* **Source extract**

Good advice. I know a sea kayaker who lost 2 new Nadgee sea kayaks (fibreglass) off the car at speed...the front rack let go, then the pressure ripped the rear rack off. One very expensive finely crafted cruise missile (2 X $ 4000) about to take out lives. Imagine seeing that coming at your windsceen. Imagine what damage it could do. They were very lucky they didn't kill people, the only damage being to their wallets.

The rack strength and attachment method are critical components of the system. Cam straps are excellent. I put guess how many (whitewater = 2.8m long) kayaks on the roof of a Diahatsu Delta and drove to Sydney/Canberra/Melbourne. Never lost a yak in 3 trips. Know how many..Ha, bet you can't guess?? (It could be an Oz record for that length vehicle.

Answer in a few days. Clue: the racks were strong, cam straps & a big canopy over the ute back. Delta is about 5 m long.


----------



## robsea (Apr 7, 2010)

100 kmph Solution straps with several half hitches to prevent slack.

Don't tie down front and can't see any reason to tie down the back end of the yak.

Has done me good for trips of up to 400 km or more. When i stop i check the straps. That said it is probably not a bad idea to tie down the front.


----------



## zeezu (Oct 20, 2010)

For our smaller yaks (10ft or shorter), we just use the cross straps, but we run them through the kayak scuppers as well. Never had a problem with them.

For the larger kayak (Viking profish) we put a front and back strap. Main reason for this is so that the forward and back forces on the heavier kayak (due to breaking and accelerating) are on the straps rather than the roof racks, reducing the chance of the roof racks coming loose. I wouldnt expect the fore and rear straps to assist much with uplift tho.


----------



## john316 (Jan 15, 2009)

I used to tie everything down tight but found that a custom trailer with the yaks locked securely inside was a far superior option. Now the yaks are on their slides pretty much ready to pull out and put on the water. No wind issues for this little black duck...

cheers

John


----------



## WayneD (Jul 11, 2006)

Two straps over yak and tied to roof racks for my espri. The supalite I used to have a thule quick draw thingy that Sel was talking about tied to the front, but back then I only had soft roof racks. Seriously it is up to you, I don't think there is any law on it. If you don't feel comfortable transporting it without the extra straps then whack them on. Takes about a minute to put on the extra straps.


----------



## ELM (Jul 14, 2008)

Its all fine saying it's fine, mine never moves on the rack, its about the racks them selves and they are what gives way the most. Straps off the front will at least help minimise any lift at the front, if a rack fails. I read that the biggest cause to rack failure with overhanging loads, was the up draft caused by passing trucks and strong cross wind, the safest way to secure an overhanging load, is to secure it with a V to the front and back of the vehicle. Front and back ropes help relieve the extra forces placed on the rack.

* **Supplied data**
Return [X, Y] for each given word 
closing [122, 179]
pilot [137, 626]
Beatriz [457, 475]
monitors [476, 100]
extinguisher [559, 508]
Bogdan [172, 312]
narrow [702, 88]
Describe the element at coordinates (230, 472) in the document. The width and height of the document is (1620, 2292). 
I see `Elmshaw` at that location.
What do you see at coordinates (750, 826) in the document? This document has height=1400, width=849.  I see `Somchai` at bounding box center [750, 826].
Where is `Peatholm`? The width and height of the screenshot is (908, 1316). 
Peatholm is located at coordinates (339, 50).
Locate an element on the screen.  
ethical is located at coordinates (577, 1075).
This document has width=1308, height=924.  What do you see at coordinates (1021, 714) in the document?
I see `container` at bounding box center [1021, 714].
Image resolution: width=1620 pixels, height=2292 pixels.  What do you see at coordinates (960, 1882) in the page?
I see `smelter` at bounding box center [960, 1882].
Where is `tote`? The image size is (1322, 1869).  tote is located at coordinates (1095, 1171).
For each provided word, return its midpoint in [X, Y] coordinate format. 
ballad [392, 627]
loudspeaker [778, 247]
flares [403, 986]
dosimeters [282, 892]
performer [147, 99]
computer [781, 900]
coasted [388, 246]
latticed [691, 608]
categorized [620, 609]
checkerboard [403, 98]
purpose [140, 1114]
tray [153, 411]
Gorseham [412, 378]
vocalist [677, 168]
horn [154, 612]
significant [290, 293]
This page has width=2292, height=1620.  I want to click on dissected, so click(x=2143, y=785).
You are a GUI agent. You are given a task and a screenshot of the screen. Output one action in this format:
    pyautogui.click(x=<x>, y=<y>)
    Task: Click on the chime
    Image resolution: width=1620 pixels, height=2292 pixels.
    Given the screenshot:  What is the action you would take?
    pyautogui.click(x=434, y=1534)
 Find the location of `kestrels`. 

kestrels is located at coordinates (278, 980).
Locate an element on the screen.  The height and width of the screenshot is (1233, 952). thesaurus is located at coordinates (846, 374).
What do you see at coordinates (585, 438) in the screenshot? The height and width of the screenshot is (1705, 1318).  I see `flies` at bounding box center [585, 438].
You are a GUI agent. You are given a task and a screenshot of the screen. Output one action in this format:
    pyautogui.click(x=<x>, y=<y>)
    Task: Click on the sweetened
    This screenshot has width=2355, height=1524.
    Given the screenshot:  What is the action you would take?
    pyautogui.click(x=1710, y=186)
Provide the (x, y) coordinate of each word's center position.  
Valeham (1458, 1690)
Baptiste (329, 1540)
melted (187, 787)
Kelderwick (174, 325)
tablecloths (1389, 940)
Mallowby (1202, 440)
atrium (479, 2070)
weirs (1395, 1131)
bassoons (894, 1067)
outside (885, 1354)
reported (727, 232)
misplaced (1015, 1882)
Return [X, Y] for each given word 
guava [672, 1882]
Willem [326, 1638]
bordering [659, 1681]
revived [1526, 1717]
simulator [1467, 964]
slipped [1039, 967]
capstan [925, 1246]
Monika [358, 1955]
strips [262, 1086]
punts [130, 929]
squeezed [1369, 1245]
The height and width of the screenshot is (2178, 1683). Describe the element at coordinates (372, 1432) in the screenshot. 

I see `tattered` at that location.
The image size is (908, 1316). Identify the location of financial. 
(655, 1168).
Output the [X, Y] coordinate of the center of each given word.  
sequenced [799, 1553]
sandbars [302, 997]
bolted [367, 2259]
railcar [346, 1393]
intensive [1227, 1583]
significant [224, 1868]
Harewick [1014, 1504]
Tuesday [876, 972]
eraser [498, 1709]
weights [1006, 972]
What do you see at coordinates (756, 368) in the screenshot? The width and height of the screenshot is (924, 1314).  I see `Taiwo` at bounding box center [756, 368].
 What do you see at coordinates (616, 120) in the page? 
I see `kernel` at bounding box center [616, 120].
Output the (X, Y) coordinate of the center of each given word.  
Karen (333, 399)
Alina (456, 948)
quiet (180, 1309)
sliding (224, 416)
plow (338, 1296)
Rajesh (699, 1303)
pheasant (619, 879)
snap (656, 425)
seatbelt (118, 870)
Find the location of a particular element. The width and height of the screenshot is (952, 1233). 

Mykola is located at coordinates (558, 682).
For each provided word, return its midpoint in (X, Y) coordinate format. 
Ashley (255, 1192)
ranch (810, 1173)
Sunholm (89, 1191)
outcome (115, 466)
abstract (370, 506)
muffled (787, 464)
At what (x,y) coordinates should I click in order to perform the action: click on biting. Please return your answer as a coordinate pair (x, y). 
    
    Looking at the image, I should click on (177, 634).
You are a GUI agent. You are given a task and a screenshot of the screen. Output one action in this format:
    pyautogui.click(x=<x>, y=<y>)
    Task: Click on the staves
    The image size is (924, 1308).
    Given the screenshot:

* **Request**
Please answer these from the kayak thread above:
1. What was the cost of each of the two Nadgee sea kayaks lost off the car?
2. According to WayneD, how long does it take to put on the extra straps?
3. What did ELM read was the biggest cause of rack failure with overhanging loads?

* **Output below**
1. $4000 each.
2. About a minute.
3. The up draft caused by passing trucks and strong cross wind.